EXERCISE DESCRIPTION:
Transcribe the data in full and exactly, omitting any pictures.
***** DATA PROVIDED *****
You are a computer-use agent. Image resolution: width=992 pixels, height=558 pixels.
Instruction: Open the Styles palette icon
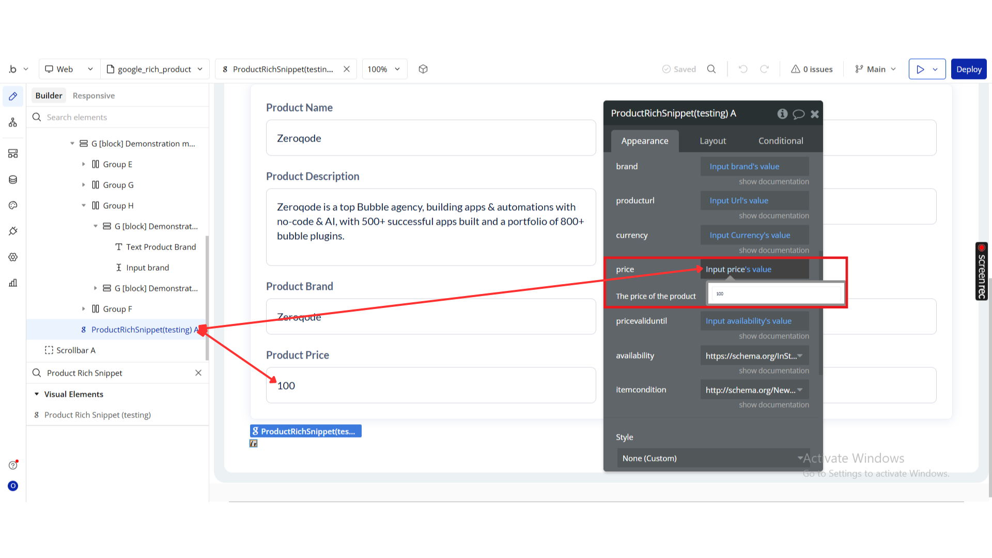pos(13,205)
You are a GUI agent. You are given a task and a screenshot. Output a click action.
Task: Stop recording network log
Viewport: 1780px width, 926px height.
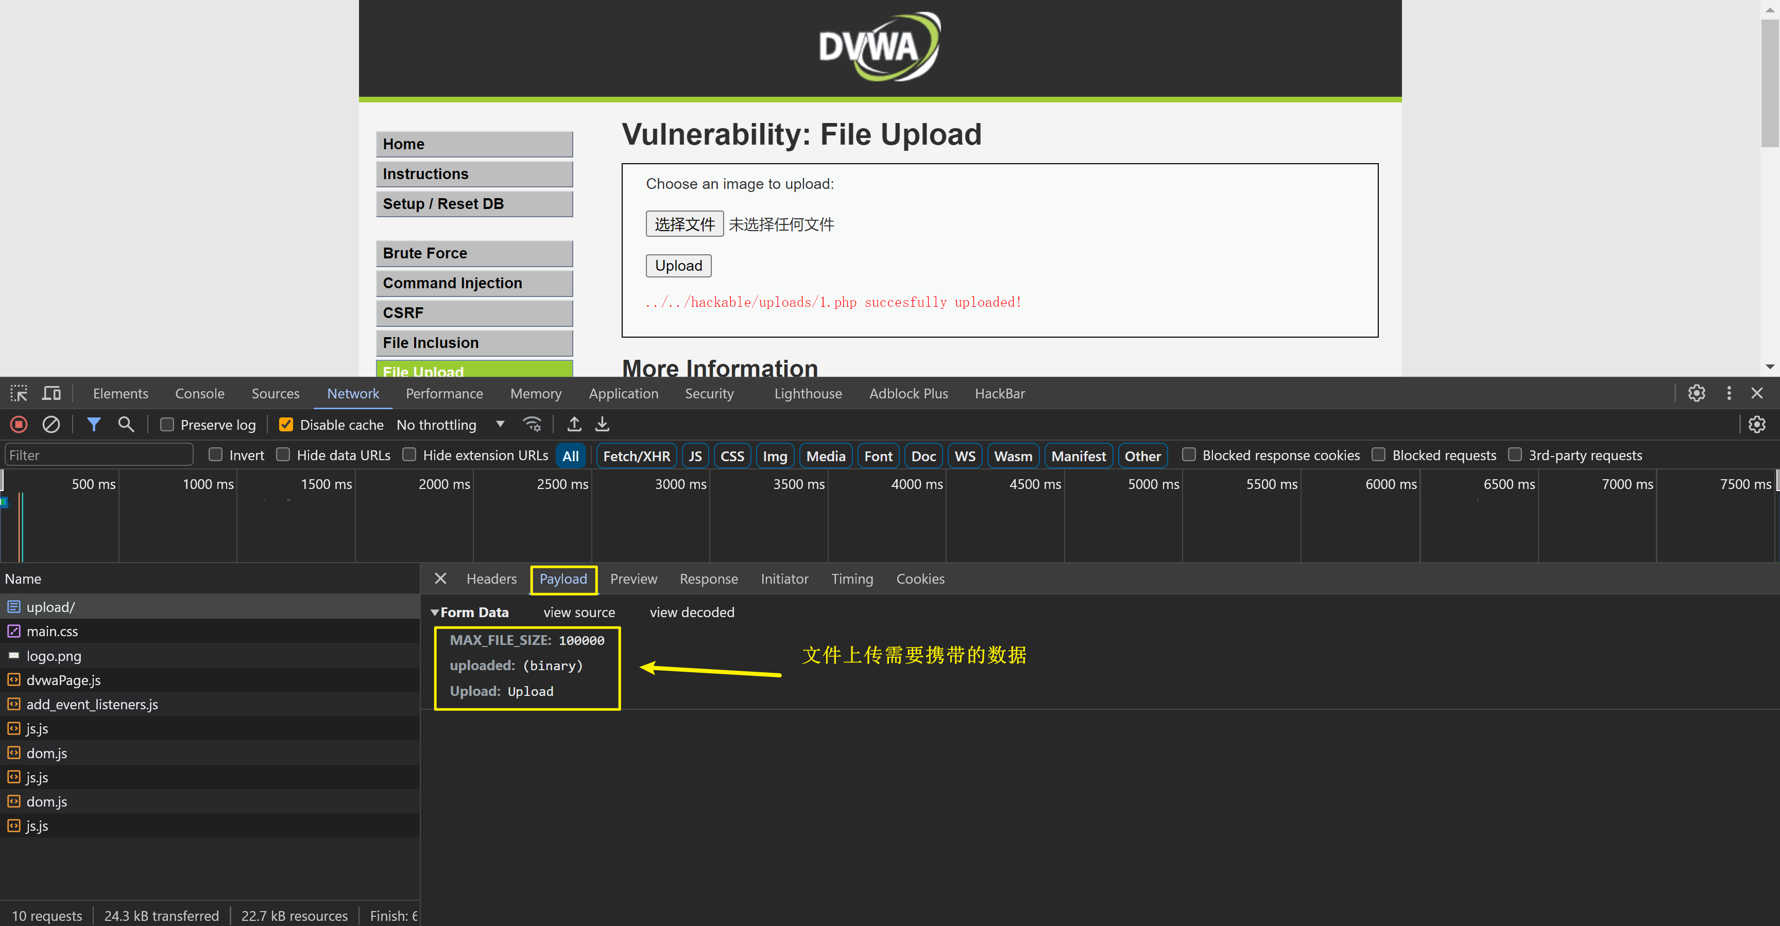(19, 424)
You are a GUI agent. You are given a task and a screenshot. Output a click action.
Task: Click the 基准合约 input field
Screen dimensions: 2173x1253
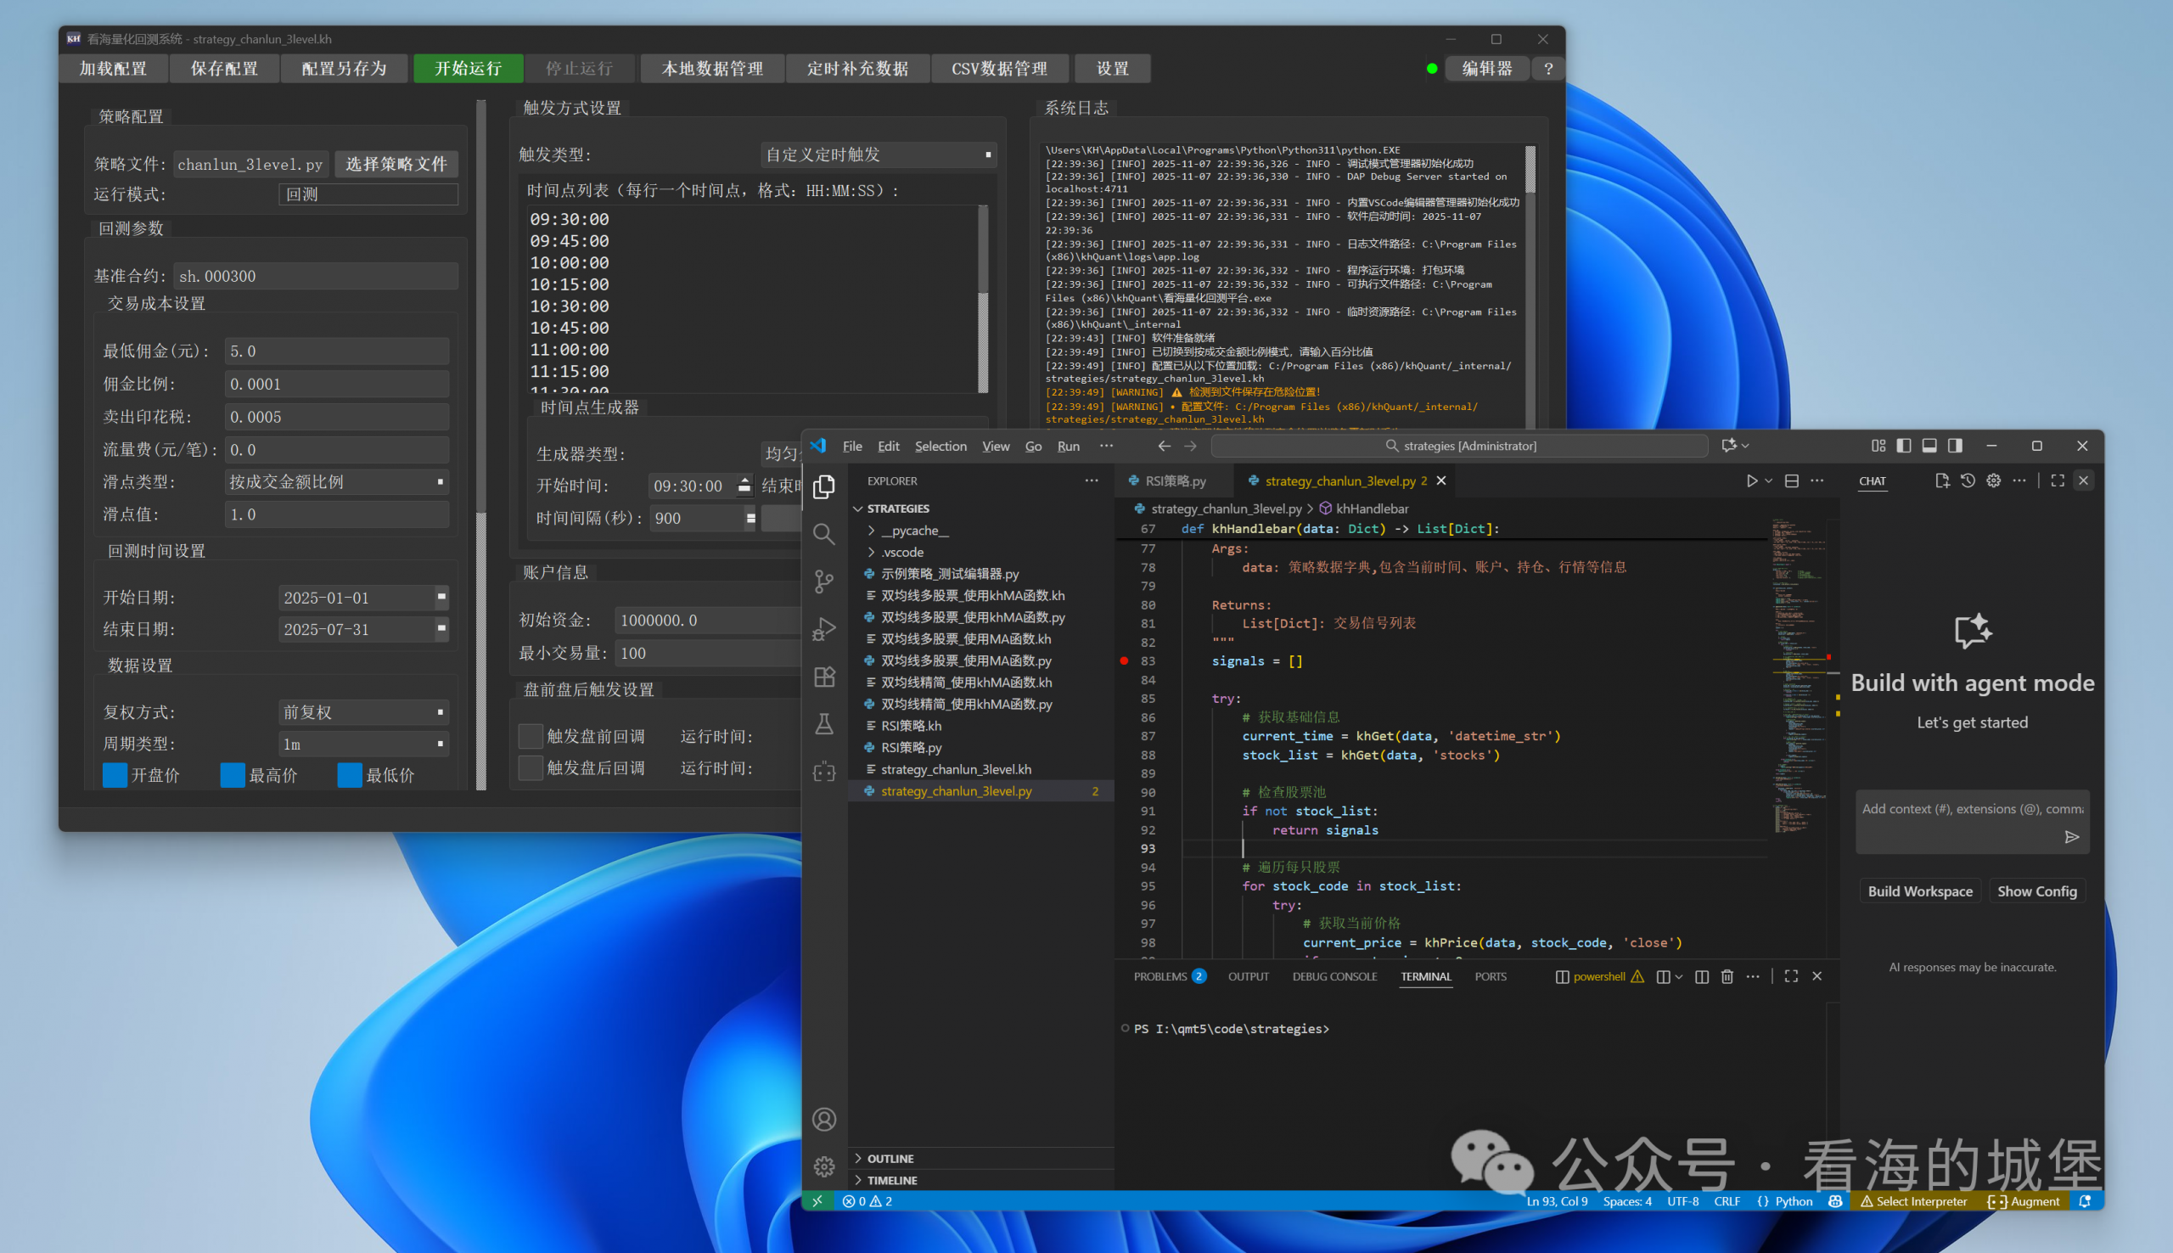[315, 276]
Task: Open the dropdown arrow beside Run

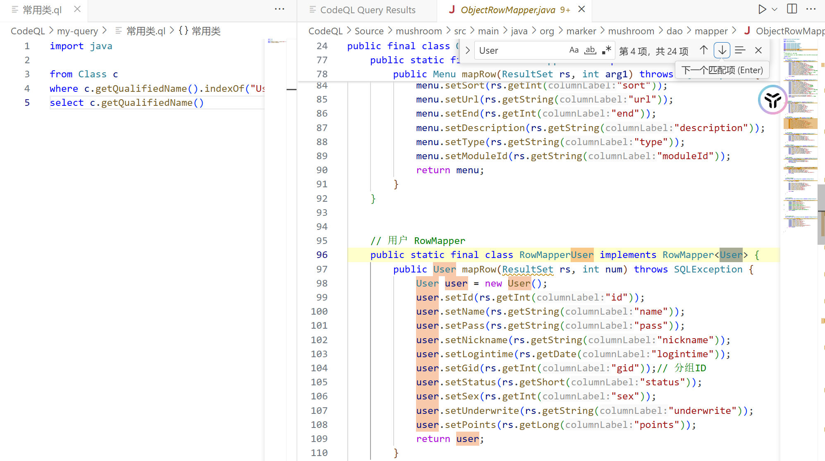Action: tap(775, 9)
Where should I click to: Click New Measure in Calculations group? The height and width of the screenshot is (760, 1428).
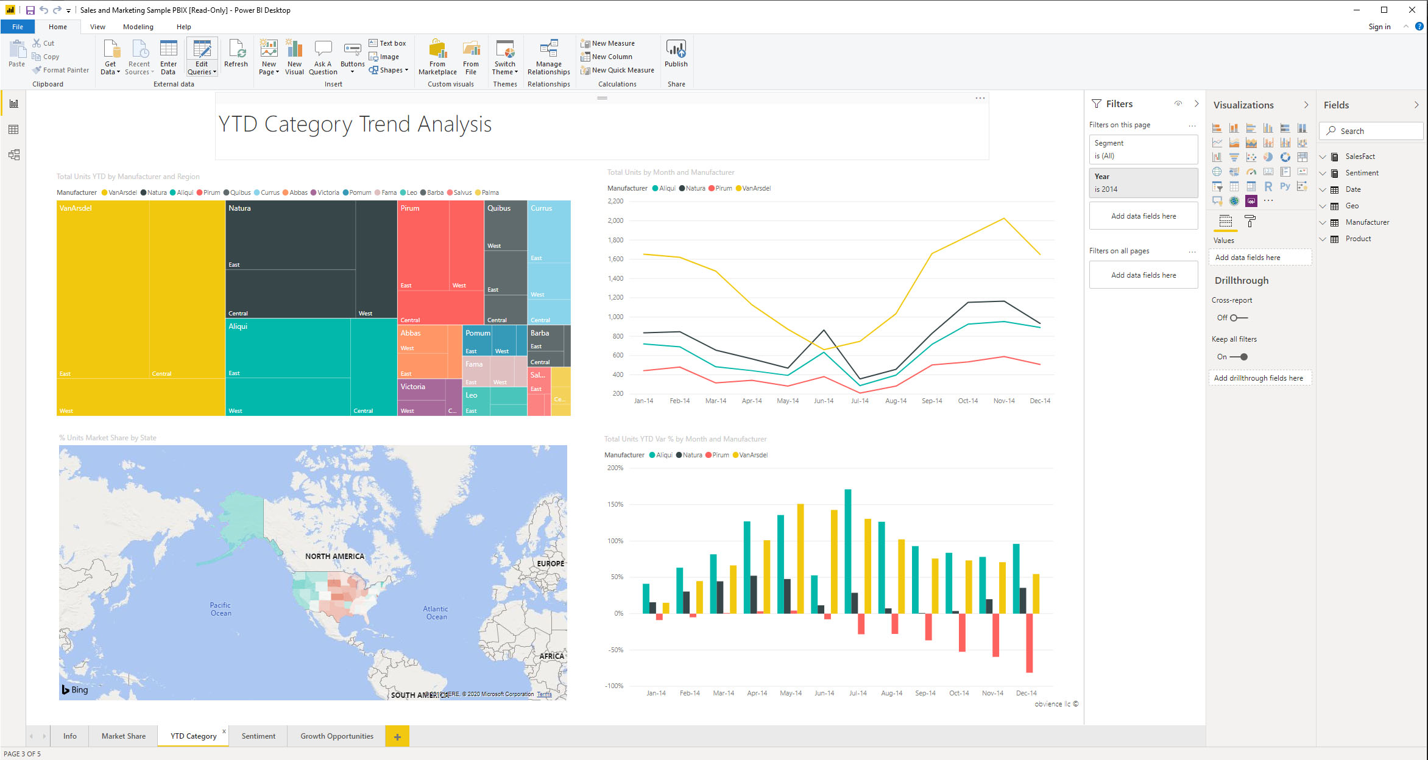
*****
OUTPUT OF THE TASK:
You are a computer-use agent. Image resolution: width=992 pixels, height=558 pixels.
Instruction: Open the Styles palette icon
pos(13,205)
You are a GUI agent. You are given a task and a screenshot. Output a click action.
Task: Stop recording network log
Viewport: 1780px width, 926px height.
(19, 424)
You are a GUI agent. You are given a task and a screenshot. Output a click action.
Task: Click the 基准合约 input field
Screen dimensions: 2173x1253
[315, 276]
Task: Open the dropdown arrow beside Run

Action: tap(775, 9)
Where should I click to: Click New Measure in Calculations group? The height and width of the screenshot is (760, 1428).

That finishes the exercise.